A polícia conseguiu prender nesta quinta-feira (22), em Florianópolis, Santa Catarina, um dos maiores nomes do crime organizado com atuação no litoral da Bahia. Ele era o líder de uma facção criminosa que controlava o tráfico de drogas e armas em Valença, na Bahia, e também em Ituberá, na Bahia, causando grande impacto na segurança da região.

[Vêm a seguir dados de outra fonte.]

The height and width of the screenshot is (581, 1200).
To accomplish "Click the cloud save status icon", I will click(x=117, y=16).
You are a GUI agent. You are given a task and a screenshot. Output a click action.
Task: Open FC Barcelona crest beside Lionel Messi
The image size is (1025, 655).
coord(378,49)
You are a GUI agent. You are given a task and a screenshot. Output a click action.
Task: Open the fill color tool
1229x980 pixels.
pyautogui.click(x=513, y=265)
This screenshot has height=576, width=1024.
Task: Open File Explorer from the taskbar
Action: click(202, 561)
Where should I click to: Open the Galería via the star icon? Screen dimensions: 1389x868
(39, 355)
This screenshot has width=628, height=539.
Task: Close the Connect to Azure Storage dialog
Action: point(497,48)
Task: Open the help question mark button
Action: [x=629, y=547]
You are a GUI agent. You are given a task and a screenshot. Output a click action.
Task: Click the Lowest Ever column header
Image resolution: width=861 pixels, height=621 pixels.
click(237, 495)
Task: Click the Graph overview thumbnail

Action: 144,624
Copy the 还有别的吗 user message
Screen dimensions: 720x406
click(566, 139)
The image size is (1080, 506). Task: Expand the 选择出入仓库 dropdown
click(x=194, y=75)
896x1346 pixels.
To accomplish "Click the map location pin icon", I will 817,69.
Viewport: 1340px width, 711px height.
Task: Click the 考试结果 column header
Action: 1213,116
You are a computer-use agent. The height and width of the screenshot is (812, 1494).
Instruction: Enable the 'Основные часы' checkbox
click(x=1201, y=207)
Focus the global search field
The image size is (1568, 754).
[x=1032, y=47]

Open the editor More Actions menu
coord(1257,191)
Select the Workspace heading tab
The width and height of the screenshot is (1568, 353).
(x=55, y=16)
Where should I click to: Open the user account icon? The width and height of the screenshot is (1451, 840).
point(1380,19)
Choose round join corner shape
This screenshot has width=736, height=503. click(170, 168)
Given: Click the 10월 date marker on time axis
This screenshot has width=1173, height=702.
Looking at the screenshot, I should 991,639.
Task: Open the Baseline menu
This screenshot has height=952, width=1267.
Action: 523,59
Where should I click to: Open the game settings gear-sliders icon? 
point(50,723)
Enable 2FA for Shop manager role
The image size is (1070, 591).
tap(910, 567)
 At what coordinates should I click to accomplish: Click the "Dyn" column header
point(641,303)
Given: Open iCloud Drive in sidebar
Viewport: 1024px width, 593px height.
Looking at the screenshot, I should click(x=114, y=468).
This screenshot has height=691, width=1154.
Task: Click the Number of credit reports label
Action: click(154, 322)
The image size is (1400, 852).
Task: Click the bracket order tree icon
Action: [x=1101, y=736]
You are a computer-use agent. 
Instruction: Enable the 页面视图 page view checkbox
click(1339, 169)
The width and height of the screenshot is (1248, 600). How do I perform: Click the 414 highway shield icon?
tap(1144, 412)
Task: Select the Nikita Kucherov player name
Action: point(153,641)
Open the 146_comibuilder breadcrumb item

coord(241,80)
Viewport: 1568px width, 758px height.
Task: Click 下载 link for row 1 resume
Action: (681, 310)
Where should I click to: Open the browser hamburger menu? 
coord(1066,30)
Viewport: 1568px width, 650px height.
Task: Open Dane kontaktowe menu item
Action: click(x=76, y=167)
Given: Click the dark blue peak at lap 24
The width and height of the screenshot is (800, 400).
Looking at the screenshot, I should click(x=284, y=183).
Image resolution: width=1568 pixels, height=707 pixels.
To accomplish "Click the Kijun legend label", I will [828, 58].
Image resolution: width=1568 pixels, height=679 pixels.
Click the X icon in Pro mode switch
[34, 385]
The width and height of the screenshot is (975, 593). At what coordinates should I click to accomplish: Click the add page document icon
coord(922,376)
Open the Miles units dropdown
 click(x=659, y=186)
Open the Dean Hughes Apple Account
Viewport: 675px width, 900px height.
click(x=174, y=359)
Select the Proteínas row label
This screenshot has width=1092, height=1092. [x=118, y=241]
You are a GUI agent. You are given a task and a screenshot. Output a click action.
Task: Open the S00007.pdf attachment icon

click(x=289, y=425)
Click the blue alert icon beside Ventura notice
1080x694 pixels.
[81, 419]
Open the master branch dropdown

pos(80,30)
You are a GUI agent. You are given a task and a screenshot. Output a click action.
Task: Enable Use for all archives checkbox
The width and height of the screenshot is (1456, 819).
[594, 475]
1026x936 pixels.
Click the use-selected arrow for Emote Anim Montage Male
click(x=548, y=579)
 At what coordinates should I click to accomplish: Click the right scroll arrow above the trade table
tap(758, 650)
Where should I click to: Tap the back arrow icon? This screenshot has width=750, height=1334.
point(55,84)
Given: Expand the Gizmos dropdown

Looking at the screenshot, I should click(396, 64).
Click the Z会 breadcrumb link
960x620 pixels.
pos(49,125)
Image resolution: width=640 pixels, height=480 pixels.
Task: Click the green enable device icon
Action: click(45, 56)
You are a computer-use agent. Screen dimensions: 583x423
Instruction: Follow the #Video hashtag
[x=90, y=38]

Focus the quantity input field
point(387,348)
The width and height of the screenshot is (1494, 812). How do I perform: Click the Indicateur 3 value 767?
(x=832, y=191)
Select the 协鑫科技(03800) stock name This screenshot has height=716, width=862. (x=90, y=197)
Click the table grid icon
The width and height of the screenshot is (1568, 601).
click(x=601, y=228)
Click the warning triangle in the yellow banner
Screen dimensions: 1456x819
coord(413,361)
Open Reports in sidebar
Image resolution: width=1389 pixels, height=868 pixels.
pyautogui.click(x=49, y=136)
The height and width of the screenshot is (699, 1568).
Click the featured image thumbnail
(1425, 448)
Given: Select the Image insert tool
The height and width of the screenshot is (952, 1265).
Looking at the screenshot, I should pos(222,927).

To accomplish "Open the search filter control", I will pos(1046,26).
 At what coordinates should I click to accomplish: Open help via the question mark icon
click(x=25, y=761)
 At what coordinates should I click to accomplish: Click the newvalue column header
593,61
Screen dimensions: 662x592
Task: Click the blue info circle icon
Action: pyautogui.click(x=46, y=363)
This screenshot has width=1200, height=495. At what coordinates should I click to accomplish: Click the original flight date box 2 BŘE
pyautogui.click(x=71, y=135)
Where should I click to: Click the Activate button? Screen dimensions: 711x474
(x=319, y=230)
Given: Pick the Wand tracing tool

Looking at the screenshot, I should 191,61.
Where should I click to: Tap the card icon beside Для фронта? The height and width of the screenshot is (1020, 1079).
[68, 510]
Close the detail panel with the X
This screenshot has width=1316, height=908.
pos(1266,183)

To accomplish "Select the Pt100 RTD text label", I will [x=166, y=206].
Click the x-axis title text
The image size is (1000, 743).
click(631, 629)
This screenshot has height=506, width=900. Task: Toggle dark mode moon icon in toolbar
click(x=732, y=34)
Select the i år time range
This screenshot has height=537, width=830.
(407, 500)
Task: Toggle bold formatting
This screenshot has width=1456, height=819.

O homem, que não teve o nome divulgado, era intensamente procurado pela justiça. Ele tinha um mandado de prisão em aberto por envolvimento direto em assassinatos brutais. As investigações revelaram um esquema complexo: mesmo escondido e longe da Bahia, o criminoso dava ordens para que mortes violentas acontecessem na região do Baixo Sul baiano, demonstrando seu poder e influência.
A vida que o líder levava em Florianópolis estava bem distante da realidade dos crimes que comandava. As autoridades descobriram que ele mantinha um padrão de vida elevado, com casas e carros de luxo na capital catarinense. Esse estilo de vida era financiado diretamente pelas atividades ilícitas do grupo, que incluíam, além do tráfico, crimes como a lavagem de dinheiro, corrupção de menores e diversos roubos.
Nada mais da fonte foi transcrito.